French minister for health Marisol Touraine describes the situation as "unprecedented" and seeks a comprehensive financial assistance package for affected clinical-trial participants.
IHS Life Sciences perspective | |
Implications | Three parallel investigations have been launched by France's health ministry following the death of a volunteer patient, and the hospitalisation of five others, in an early-stage clinical trial of an oral analgesic drug (BIA 10-2474) developed by the Portuguese pharmaceutical company Bial Portela. |
Outlook | The incident is the most serious of its kind to have occurred in France's medical history. It is likely to lead to tightening oversight of first-in-human trial guidelines. Preliminary investigations are expected to be published in late January and March. European policymakers will also watch the investigations closely to determine whether changes to the regulatory framework are necessary. The incident may prompt increased scrutiny and greater requirements for pre-clinical testing. |
The French government has launched three separate investigations following the death of a healthy clinical-trial volunteer and the hospitalisation of five others (see France: 15 January 2016: French health minister reports serious incident in clinical trial investigating cannabis-based painkiller). France's drug regulatory body (ANSM), the General Inspectorate of Social Affairs (IGAS), and the health division of the Paris Prosecutors Office have opened regulatory and potentially criminal investigations. Speaking on the 16 January 2016, Minister for Health Marisol Touraine stated that results of early investigations examining whether all recommended regulatory, clinical, and medical guidelines were followed were expected to be available by the end of this month (January). A final report by the IGAS is scheduled to be published by the end of March. The minister is reported as stating that it was premature to identify the cause of the incident.

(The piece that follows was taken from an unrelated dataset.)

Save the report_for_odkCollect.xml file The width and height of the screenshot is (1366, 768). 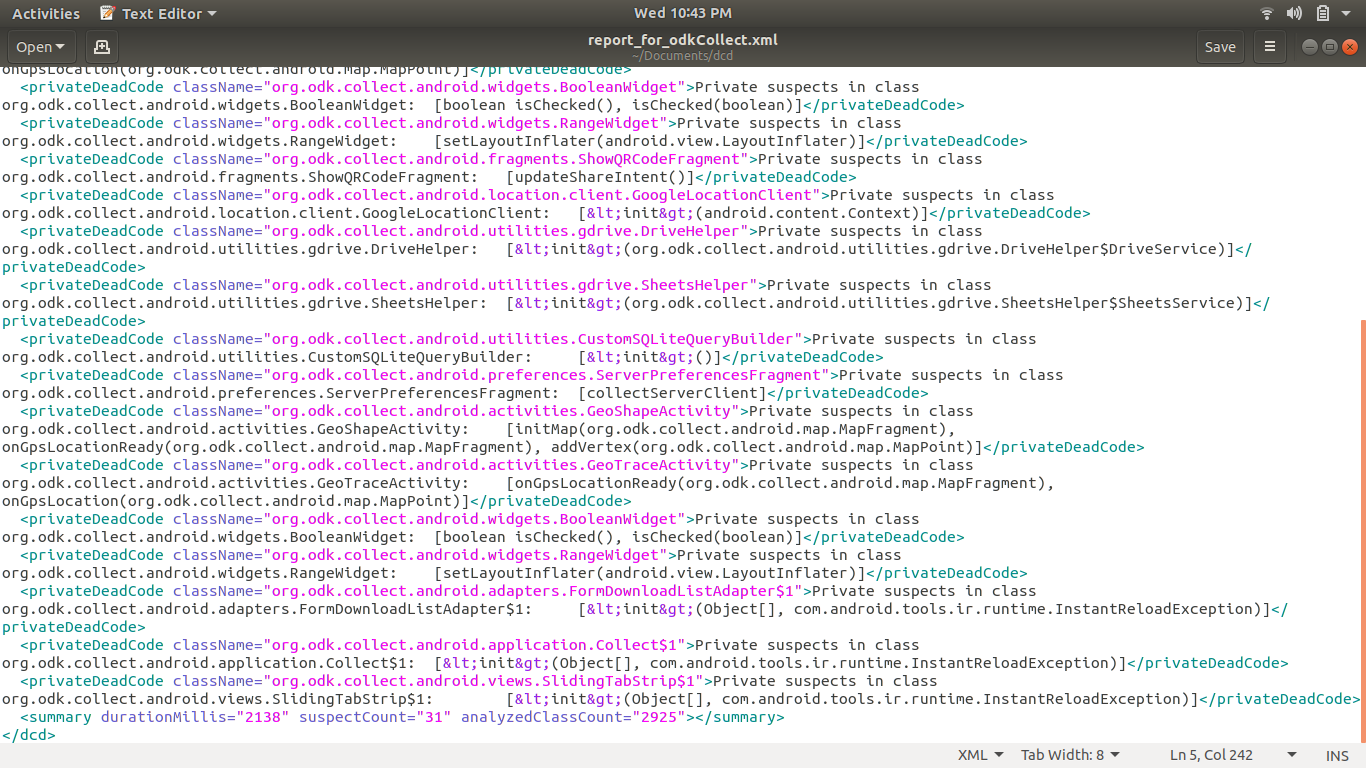pyautogui.click(x=1220, y=46)
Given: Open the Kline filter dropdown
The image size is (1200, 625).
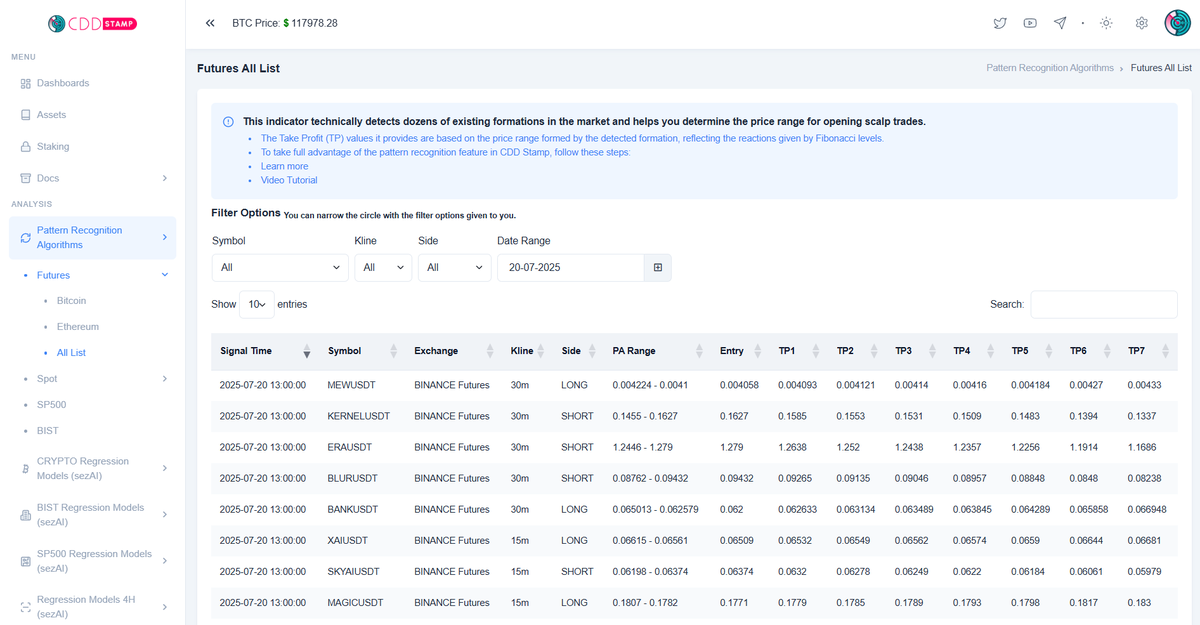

The Phase I study was run by the well-respected drug-evaluation company Biotrial (France), on behalf of Bial Portela (Portugal), and was designed to investigate the safety and efficacy of an oral analgesic drug (BIA 10-2474) in treating mood and anxiety problems associated with neurodegenerative diseases. BIA 10-2474 is an experimental FAAH (fatty-acid amide hydrolase) enzyme inhibitor; FAAH inhibitors have been safely tested for pain relief by other pharmaceutical firms, including Pfizer (US). In a statement over the weekend, Bial announced that the company was co-operating with investigators with "total transparency", and that the trial had been conducted in "full compliance with international regulation…at every stage". The probes will look at whether adverse medical reactions were caused by a clinical error in the trial procedures, or were due to a safety issue with the FAAH enzyme inhibitor that was tested. Trials of the oral analgesic drug were authorised by the ANSM on 26 June 2015, following approval by the ethics commission and animal trials involving chimpanzees. A main area of focus for investigators is likely to be on the dosage levels that were administered in the Phase I trials. In a statement, the Director General of Biotrial has been reported as saying that the clinical-trial authorisation provided for a maximum dose level which the company was "far from reaching". French news outlet Le Monde has reported that the experimental clinical-trial drug was partly manufactured in Hungary and Italy by unnamed companies. According to the ANSM, Biotrial successfully completed two routine inspections in 2014.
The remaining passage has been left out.